Text excerpt:
----
Post Office Ban on Anti-War “The Masses” Upheld – Repression of Dissent Expands
In Masses v. Patten, decided on this day, the Second Circuit Court of Appeals overturned the District Court decision by Judge Learned Hand (July 24, 1917) and upheld the Post Office ban on the radical magazine, The Masses.
The Masses was the leading radical magazine in the U.S. before the war, and it became a vocal opponent of U.S. involvement in the war beginning in April 1917. Several of the anti-war cartoons published in the magazine are among the most famous political cartoons in American history. Hand’s District Court decision offered a brief respite from Post Office suppression of anti-war publications during World War I. Following the appeals court decision, the suppression of dissent during World War I resumed.
The Justice Department twice prosecuted the editors of the The Masses under the Espionage Act, but both cases ended in hung juries (see April 27, 1918).
----
Supplied data:
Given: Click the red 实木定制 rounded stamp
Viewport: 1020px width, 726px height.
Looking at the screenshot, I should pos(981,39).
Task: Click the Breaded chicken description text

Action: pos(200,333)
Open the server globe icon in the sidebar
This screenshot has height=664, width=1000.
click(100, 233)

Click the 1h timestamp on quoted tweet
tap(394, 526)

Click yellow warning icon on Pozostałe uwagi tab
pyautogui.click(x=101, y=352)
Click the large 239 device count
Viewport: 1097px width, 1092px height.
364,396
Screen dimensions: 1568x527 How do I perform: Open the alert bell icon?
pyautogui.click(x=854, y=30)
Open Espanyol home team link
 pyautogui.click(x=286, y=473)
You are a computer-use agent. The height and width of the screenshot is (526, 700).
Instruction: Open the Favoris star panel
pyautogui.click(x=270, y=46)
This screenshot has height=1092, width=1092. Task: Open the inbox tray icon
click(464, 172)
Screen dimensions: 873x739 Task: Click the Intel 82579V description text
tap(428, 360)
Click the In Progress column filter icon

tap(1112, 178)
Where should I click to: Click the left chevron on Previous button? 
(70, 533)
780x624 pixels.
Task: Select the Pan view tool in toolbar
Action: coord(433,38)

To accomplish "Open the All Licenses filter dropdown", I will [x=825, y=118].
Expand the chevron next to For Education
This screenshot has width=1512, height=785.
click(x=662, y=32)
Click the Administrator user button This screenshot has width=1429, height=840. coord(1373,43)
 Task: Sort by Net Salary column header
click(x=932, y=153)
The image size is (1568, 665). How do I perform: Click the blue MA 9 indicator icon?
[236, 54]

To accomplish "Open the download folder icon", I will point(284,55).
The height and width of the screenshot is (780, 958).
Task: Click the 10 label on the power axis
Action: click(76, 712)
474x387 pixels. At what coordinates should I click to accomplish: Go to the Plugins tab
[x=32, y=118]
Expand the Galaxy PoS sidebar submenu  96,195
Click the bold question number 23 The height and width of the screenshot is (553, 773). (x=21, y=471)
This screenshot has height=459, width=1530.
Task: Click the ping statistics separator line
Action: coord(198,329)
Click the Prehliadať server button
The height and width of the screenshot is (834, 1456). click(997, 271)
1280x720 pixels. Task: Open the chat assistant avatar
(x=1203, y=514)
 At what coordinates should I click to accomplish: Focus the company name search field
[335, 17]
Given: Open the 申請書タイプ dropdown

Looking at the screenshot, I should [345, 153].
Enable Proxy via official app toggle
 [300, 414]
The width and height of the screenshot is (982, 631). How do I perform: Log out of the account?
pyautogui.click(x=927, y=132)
----
Tasks to carry out:
1. In the text about the Post Office ban on The Masses, which court overturned Judge Learned Hand's decision?
2. Pick up the text about the Post Office ban on The Masses after its final sentence and carry it forward.
The material comes from a separate source.

Exercise results:
1. The Second Circuit Court of Appeals.

2.
The Masses went out of business in December 1917, and the editors established a new magazine, The Liberator, in March 1918. In a major retreat in the face of continued government censorship, however, editor Max Eastman explained in the first issue that they would refrain from publishing anything that might offend the government.
Max Eastman was the brother of Crystal Eastman, founder of the American Union Against Militarism (AUAM), the forerunner of the National Civil Liberties Bureau (NCLB) and then in 1920 the ACLU.
Read about the civil liberties crisis in World War I: Paul L. Murphy, World War I and the Origins of Civil Liberties in the United States (1979)
Read all the issues of The Masses, including the offending one (NOTE: individual issues are slow to load; be patient): http://www.marxists.org/history/usa/pubs/masses/index.htm
Learn more about Max Eastman, editor of The Masses: Christopher Irmscher, Max Eastman: A Life (2017)
Read a biography of Judge Learned Hand: Gerald Gunther, Learned Hand: The Man and the Judge (1994)
Learn more about the Masses: William L. O’Neil, Echoes of Revolt: The Masses, 1911–1917 (1966)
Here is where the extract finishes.